Os mitos do que é ser mulher, hoje em dia, são nossa culpa também. Quisemos tudo de uma vez só, e agora não conseguimos gerir tantas das coisas por que lutámos. Ou pelo menos muitas mulheres não conseguem. Eu sou uma delas. Assumo plenamente a minha fragilidade, a minha má gestão de tantos campos da minha vida, a jogarem todos ao mesmo tempo, dentro e fora da minha cabeça. Penso em tudo todos os dias: quando me caso, como vai ser, quando vou ser mãe, porque é que tenho de ser mãe, como vou gerir isso com uma carreira na qual tenho cada vez mais ambições? Como é que depois vou gerir tantas famílias ao mesmo tempo? E já agora, porque é que esta preocupação me cabe a mim? Porque é que tenho de ser eu a «gestora», já que esse papel me chateia tanto.
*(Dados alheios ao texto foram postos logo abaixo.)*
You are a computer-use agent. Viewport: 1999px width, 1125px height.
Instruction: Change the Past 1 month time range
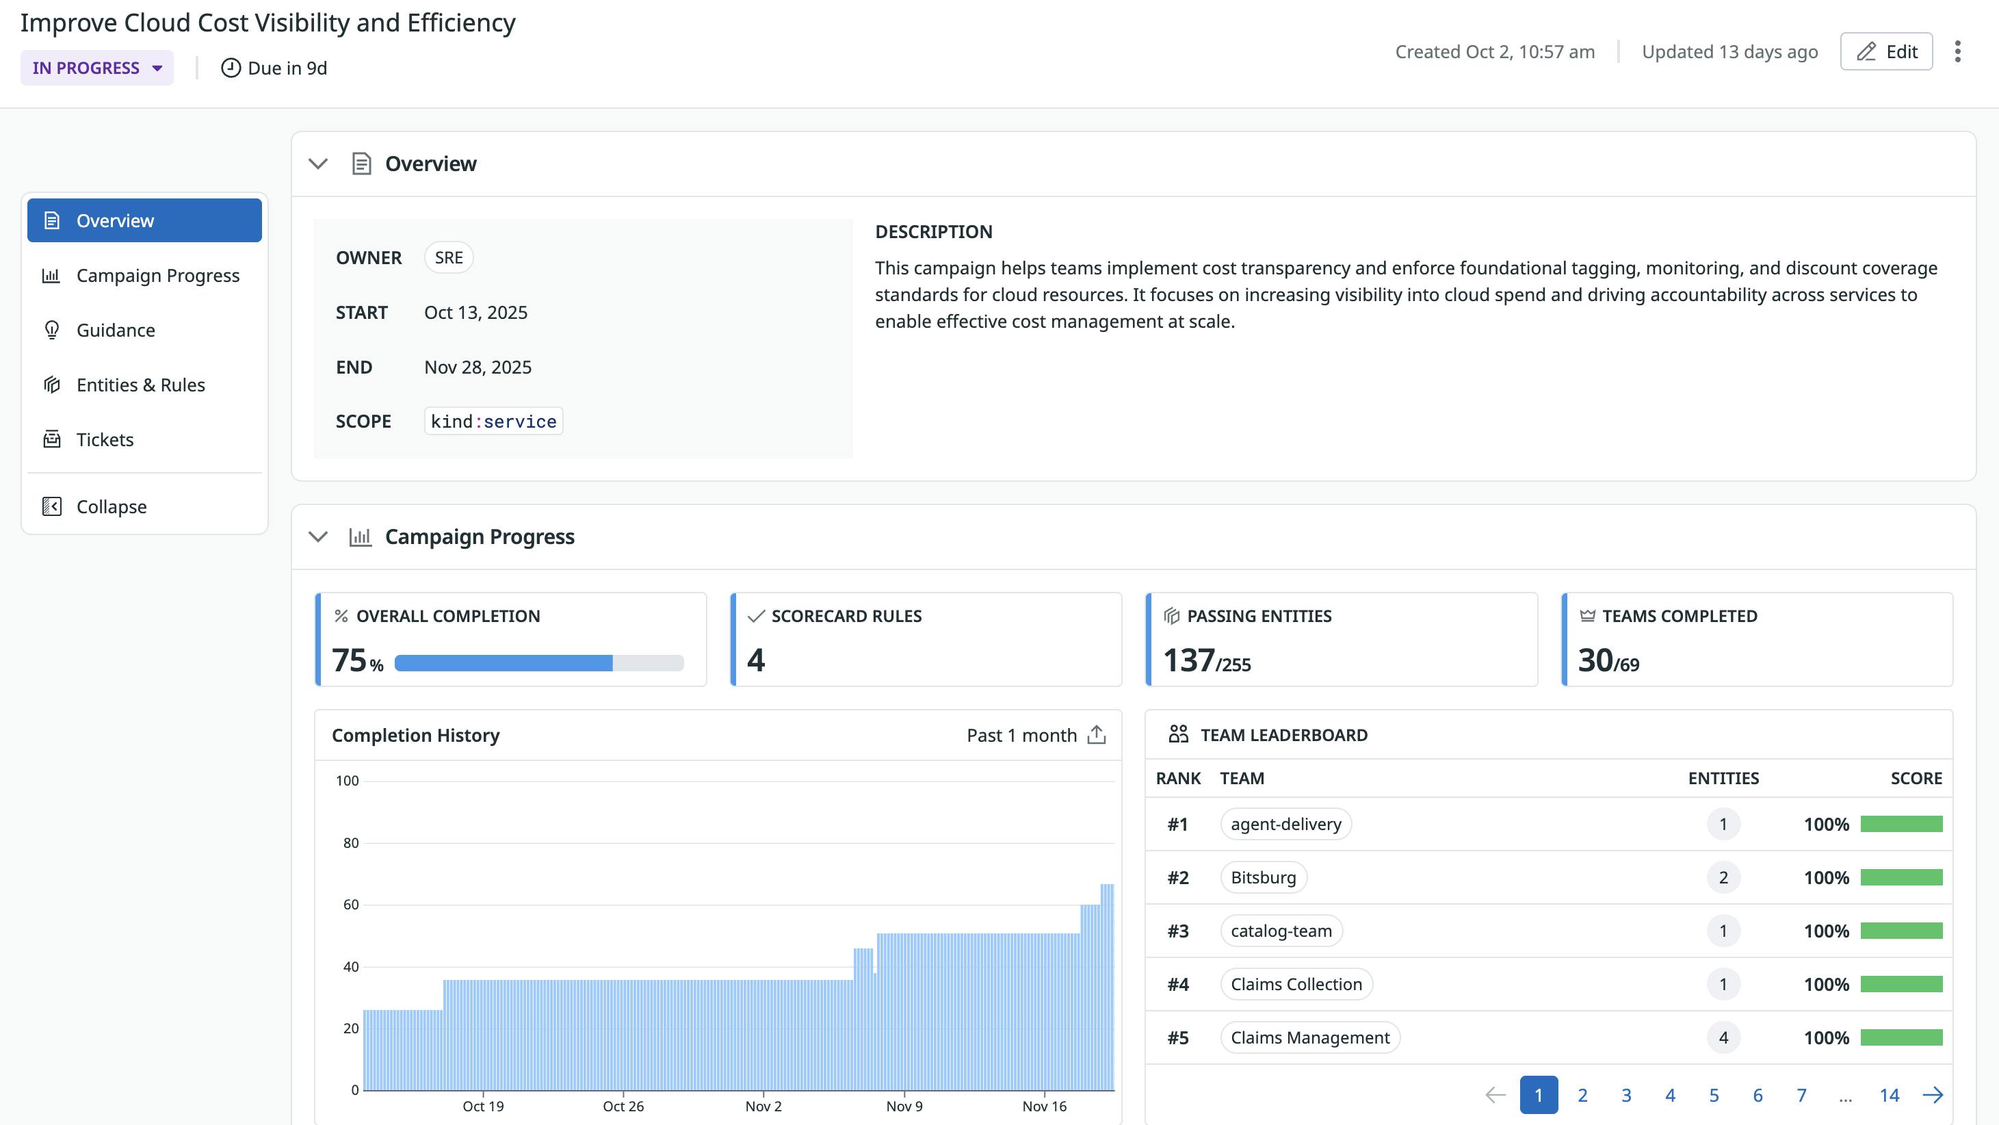tap(1021, 734)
A explicação é que, apesar de me considerar uma pessoa inteligente (ou pelo menos sensata), fui atingida por diversos estereótipos, deixei-me influenciar pelas palavras dos «outros», aqui incluo homens e mulheres.
No meio disto tudo, os homens, que dantes ocupavam o espaço principal da casa, o sofá da sala, mandavam em tudo e tinham mulheres e filhos sob sua coacção, foram relegados para segundo plano. Não são eles que decidem por nós. Somos nós que decidimos por eles, homens educados, na sua grande maioria, por mães-galinhas, ultra-dependentes deles e eles delas. Uma amiga minha, quando se casou, recebeu do marido o seguinte comentário: " A minha mãe passa melhor a ferro ". Um dia ela agarrou nas roupas dele e respondeu: " Então leva à tua mãe". Acho os homens completamente perdidos neste emaranhado de conquistas feministas e femininas. Que fazem os homens, para além do tradicional papel de macho-reprodutor, se podemos ter tudo o que eles têm? Destituídos do papel principal da casa (ou o que assim aparentava ser!), os homens passaram a companheiros ou amigos, sem qualquer domínio sobre o belo sexo. Daí até à manipulação foi um passo. As mulheres emancipadas sabem que os homens não saem debaixo das saias das mães, não são, na verdadeira acepção da palavra, pessoas «independentes». Por isso, cabe-nos hoje o duplo papel, quanto a mim ingrato e quase incestuoso, de mãe/amante dos homens que vivem connosco. Ou então, e esta alternativa é a mais perversa de todas, cabe-nos fingir que dependemos deles para acariciar o seu lado macho e protector (hoje caído em desuso), mas na verdade não dependendo deles e apenas manipulando a nosso jeito os homens para os fins que verdadeiramente pretendemos atingir. Enquanto mulheres, esta foi a nossa pior conquista: enganar os homens de um modo ainda mais cruel do que aquele com que eles nos enganam a nós. Isso faz de nós personagens cruas, frustradas, vaidosas e fúteis. Subvertemos o sistema e fomos subvertidas por ele.